___ Given text ___
Re: [Harp-L] more temperment



Many thanks for these interesting posts, Jonathan.
RD

>>> Jonathan Ross <jross38@xxxxxxxxxxx> 21/09/2007 2:43 >>>
Vern asked:

"Is it true that ET is used whenever the same instrument is used to  
play in different keys because JT in one key isn't JT in others?"


As Tim pointed out, the question is one of what the instrument is  
capable of.  If we are to assume most fixed-pitch instruments, then  
the majority today are tuned to 12TET.  However, there are many other 

non-equal temperments which could be used instead of a pure Just  
Intonation (or something similarly austere such as the various mean- 
tone tunings) and even other numbers of equal temperment (such as  
19TET, which fits Western theory better than 12TET in many ways).   
While these temperments are better for certain keys than others, most 

are intended to be useable in all keys.


Slim asks:

"Harmonica content: I'm trying to imagine what a physical-modeled bass
harmonica would sound like with gigantic reeds... ;-)"
___ Extracted material ___
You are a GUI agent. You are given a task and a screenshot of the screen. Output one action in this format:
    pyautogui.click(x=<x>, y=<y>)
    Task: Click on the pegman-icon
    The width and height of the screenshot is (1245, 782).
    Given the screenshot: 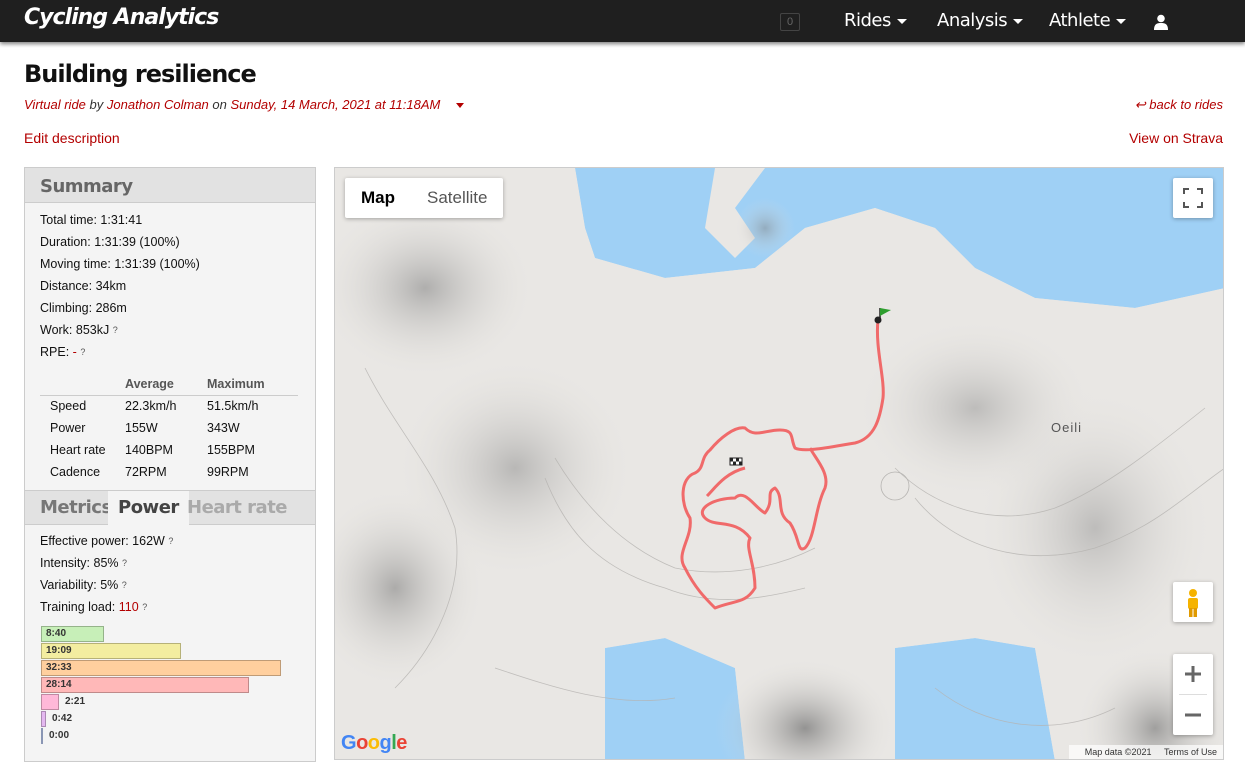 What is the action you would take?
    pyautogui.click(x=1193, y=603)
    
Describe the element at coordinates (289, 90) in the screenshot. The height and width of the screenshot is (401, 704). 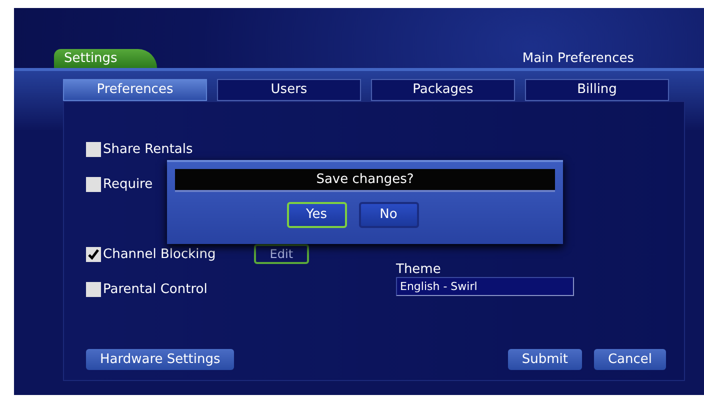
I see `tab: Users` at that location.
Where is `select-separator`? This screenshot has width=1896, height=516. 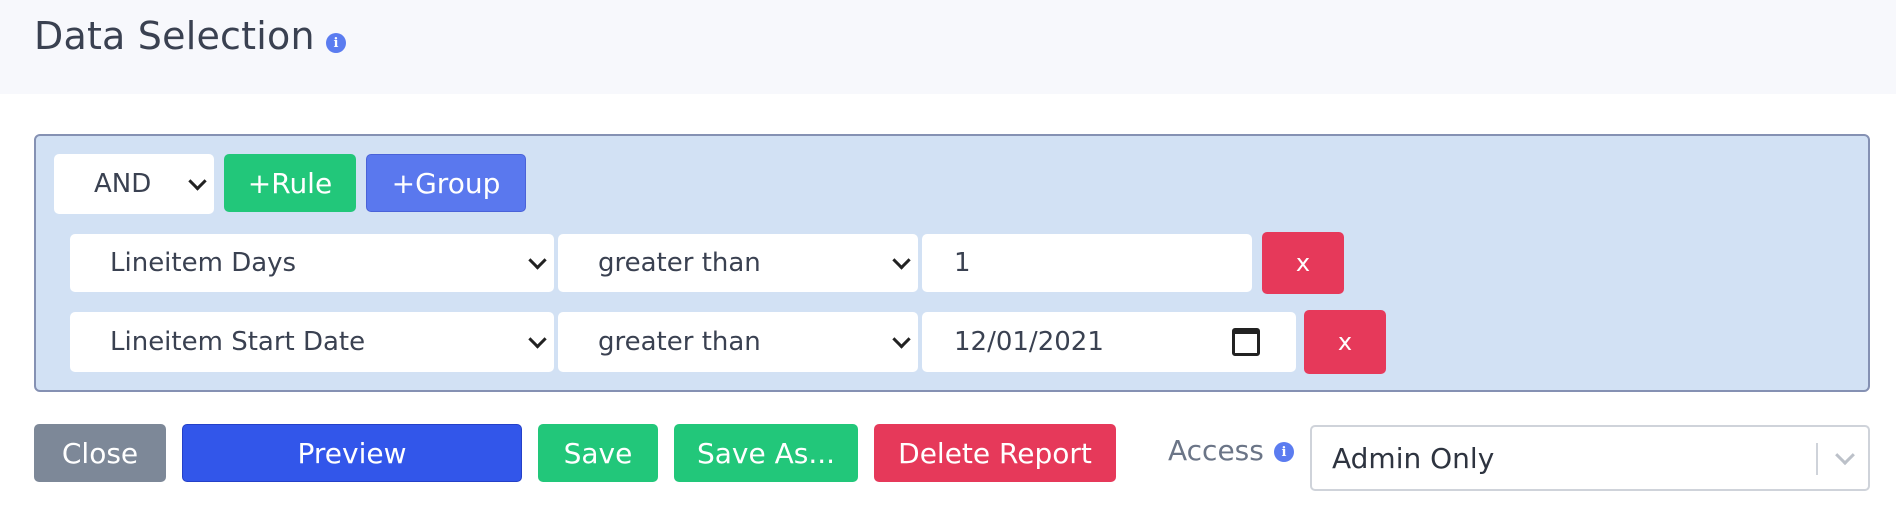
___
Description of the task: Copy out the passage of the temperament post above, starting with "As Tim pointed" and going on through "in many ways).", word for word.

Problem solution:
As Tim pointed out, the question is one of what the instrument is  
capable of.  If we are to assume most fixed-pitch instruments, then  
the majority today are tuned to 12TET.  However, there are many other 

non-equal temperments which could be used instead of a pure Just  
Intonation (or something similarly austere such as the various mean- 
tone tunings) and even other numbers of equal temperment (such as  
19TET, which fits Western theory better than 12TET in many ways).